Well, unfortunately this occurs every day in almost every school in the United States when the Pledge of Allegiance is recited.  There have been and continue to be many legal battles surrounding the pledge, but I will not delve into them. Suffice it to say, the Pledge of Allegiance is an abomination and Americans should be ashamed that many school children are coerced into reciting it blindly every day. What first-grader knows what “indivisible” means or even “allegiance” for that matter? By the time children get to an age where they can actually comprehend the Pledge’s meaning, they have been so accustomed to saying it that they don’t think twice before reciting it on queue. A Christian Socialist minister, Francis Bellamy, initially authored the pledge and it shows: Children are forced to worship their country independently of what they think. The picture on the left is an appalling depiction of the Bellamy salute, which looks remarkably similar to the Hitler salute, the picture on the right.

The act of saying the pledge is contradictory to itself: The Pledge praises liberty, yet encourages conformity. A country that needs a Pledge is a country whose ideals are lacking, a country that promotes intolerance, racism, or thoughtless nationalism. The only way these types of ideals could be promoted is without thought. But, the United States has meaningful ideals: If a country is so proud of its ideals, why do people need to be coerced to express their loyalty towards those ideals? Aren’t the ideals enough?


6 responses to this post.

  1. Posted by Dan on July 8, 2009 at 11:38 PM

    if you read the wikipedia articles you took the pictures from, you will see that the salute predates Nazism (and we changed our salute after the Nazis adopted theirs) …

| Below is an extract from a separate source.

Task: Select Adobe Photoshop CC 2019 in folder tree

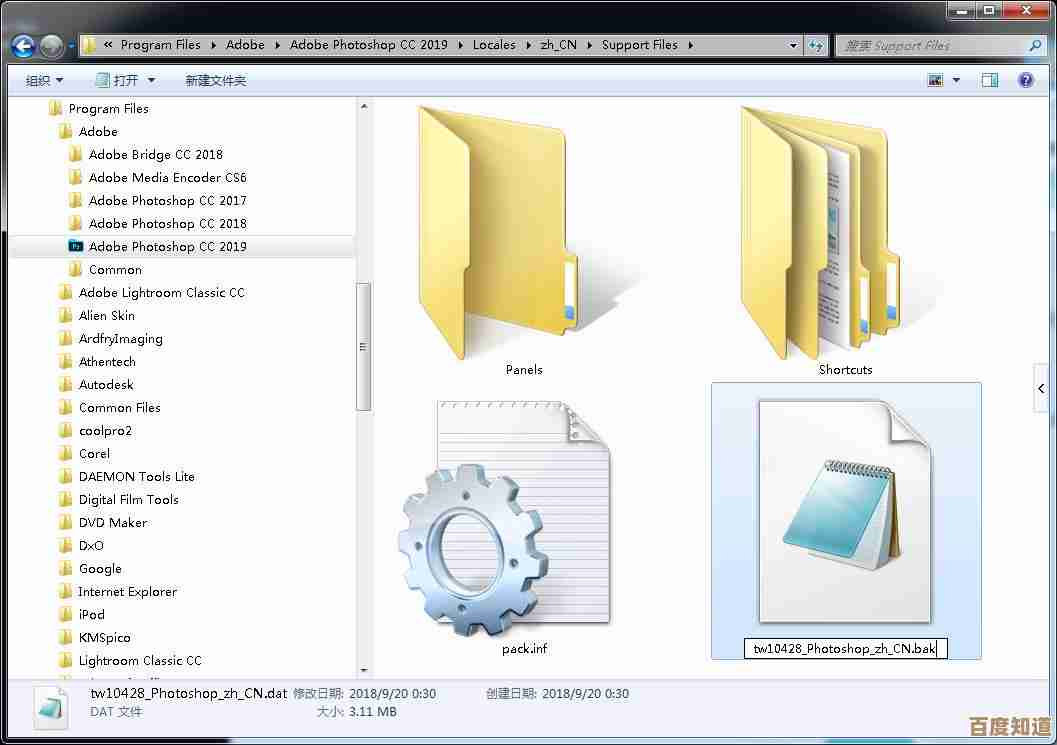Action: click(167, 246)
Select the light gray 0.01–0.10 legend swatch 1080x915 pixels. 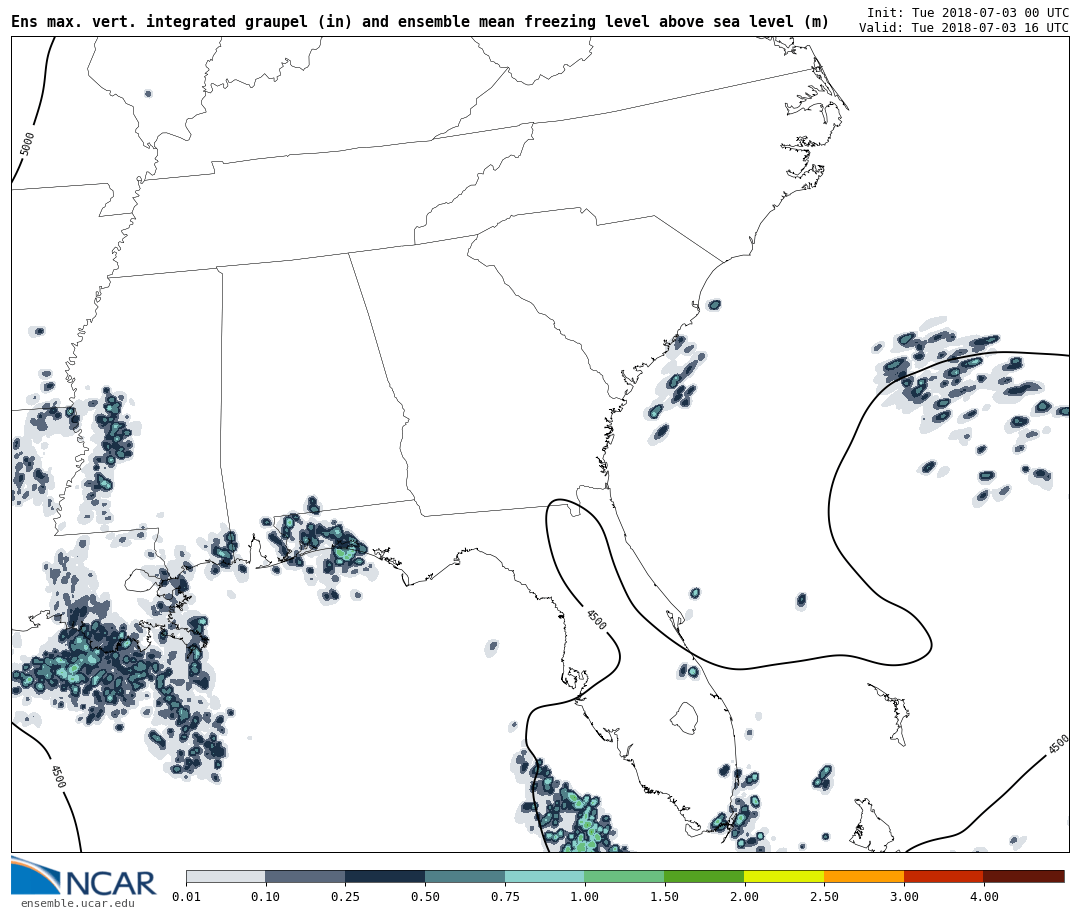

    • Posted by Dan on July 8, 2009 at 11:39 PM

      (knowledge of which was the result of wikipedia searches before i completed reading your post)

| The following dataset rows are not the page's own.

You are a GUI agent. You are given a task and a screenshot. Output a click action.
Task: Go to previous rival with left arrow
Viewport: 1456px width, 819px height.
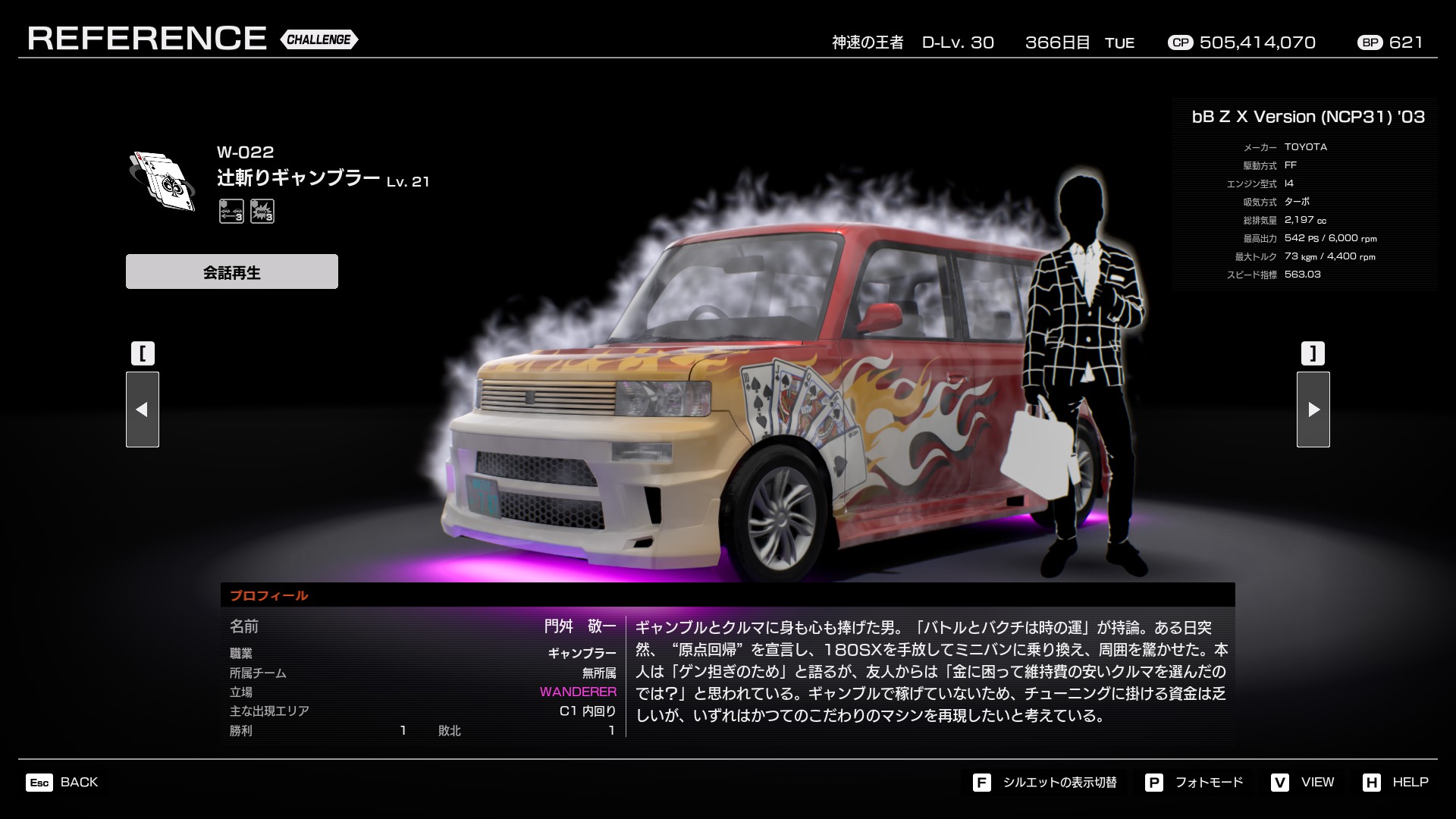pos(143,410)
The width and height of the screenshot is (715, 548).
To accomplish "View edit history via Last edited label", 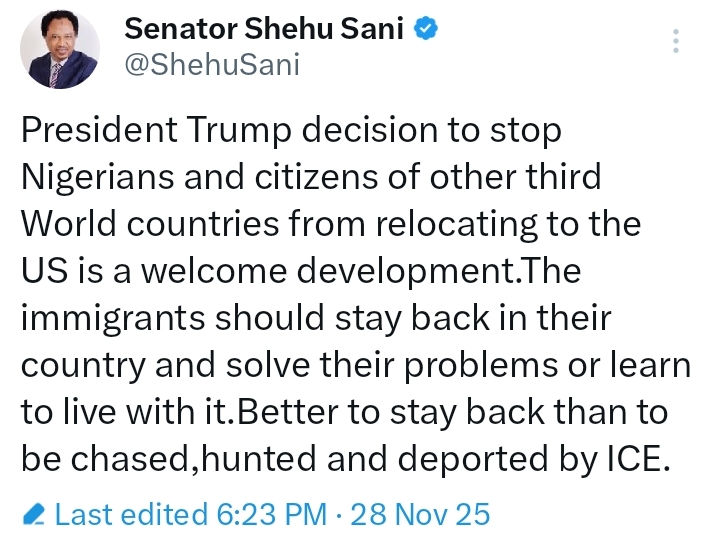I will [x=131, y=514].
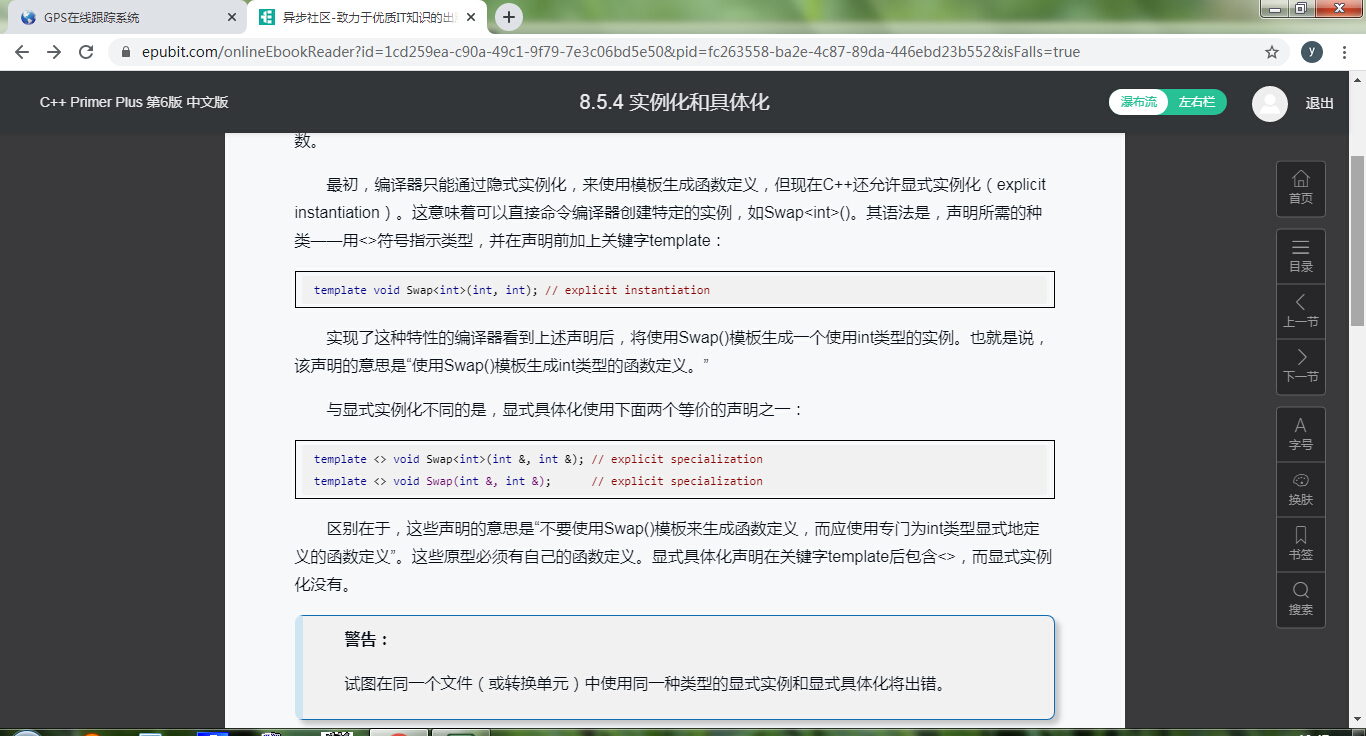Click the page vertical scrollbar
1366x736 pixels.
[1357, 240]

    • Posted by Josh on July 8, 2009 at 11:45 PM

      I’m well aware the Bellamy salute predates the Hitler salute. My point was not that the Bellamy salute was based on the Hitler salute; that would make no sense given the time gap. Rather, I’m implying that the similarity to the Hitler salute is reflective of the fact that the Pledge (and its accompanying salute) is suited for totalitarianism and uniformity, not democracy and liberty.


      • Your point about the Pledge and nazism is right on the mark. Neo-nazis on wikipedia delete the whole story so that even wakipedia won’t reveal it. The Pledge WAS the origin of the salute adopted later by the National Socialist German Workers Party. It was NOT an ancient Roman salute. The Bellamys were self-proclaimed national socialists long before the NSDAP was created and the Bellamy dogma influenced the NSDAP dogma, symbols and rituals (e.g. robotic chanting to flags et cetera). See the work of the historian Dr. Rex Curry (author of “Pledge of Allegiance Secrets”).


  2. […] “Oh yeah” or make odd doglike sounds and the audience would blindly repeat after him. Just as I don’t like how the Pledge reflects conformity, I don’t like the mentality of mass obedience this sort of behavior represents. Suffice it to […]


  3. […] property are sometimes permitted, and many public schools recite a pledge (a pledge, I should note, that I’m not a fan of) calling the U.S. a nation “under […]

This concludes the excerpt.